* [Data for the task]:

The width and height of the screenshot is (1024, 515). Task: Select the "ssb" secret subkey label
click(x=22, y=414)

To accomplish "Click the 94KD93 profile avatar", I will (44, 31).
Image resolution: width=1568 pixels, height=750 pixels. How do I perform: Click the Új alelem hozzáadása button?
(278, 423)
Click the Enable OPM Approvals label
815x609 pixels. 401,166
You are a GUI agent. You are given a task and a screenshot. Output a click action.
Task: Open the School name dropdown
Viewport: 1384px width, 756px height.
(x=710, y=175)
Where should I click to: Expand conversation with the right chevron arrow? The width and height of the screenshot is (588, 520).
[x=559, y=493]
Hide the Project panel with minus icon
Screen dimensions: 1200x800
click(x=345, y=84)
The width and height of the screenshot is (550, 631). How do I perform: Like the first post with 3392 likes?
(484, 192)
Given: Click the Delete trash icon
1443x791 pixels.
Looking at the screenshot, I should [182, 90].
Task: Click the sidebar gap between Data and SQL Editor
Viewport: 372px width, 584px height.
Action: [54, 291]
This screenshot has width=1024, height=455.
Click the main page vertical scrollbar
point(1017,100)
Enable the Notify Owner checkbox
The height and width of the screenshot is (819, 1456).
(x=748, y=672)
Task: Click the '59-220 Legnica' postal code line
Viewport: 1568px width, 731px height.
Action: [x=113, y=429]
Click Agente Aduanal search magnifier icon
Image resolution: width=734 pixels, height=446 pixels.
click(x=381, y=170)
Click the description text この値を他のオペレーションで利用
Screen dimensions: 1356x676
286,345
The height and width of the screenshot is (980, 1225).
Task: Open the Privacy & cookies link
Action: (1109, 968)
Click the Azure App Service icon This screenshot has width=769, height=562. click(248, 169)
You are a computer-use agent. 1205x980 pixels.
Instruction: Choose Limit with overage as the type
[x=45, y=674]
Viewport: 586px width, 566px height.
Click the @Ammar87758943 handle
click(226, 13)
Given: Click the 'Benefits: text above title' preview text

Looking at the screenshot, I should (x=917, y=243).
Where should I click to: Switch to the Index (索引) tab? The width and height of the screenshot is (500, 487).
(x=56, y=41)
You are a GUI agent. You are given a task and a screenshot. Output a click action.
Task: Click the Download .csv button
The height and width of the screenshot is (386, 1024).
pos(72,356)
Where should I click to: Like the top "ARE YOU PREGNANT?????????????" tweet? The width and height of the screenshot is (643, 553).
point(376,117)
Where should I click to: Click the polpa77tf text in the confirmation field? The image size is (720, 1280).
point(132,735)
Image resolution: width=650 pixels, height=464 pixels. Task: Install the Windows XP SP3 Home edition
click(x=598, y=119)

* [Work item]: Gather each line in the entries above where the string "This" is found.

* [Answer below]:
This screenshot has width=1024, height=455.
Click the Azure App Service icon This screenshot has width=769, height=562. click(248, 169)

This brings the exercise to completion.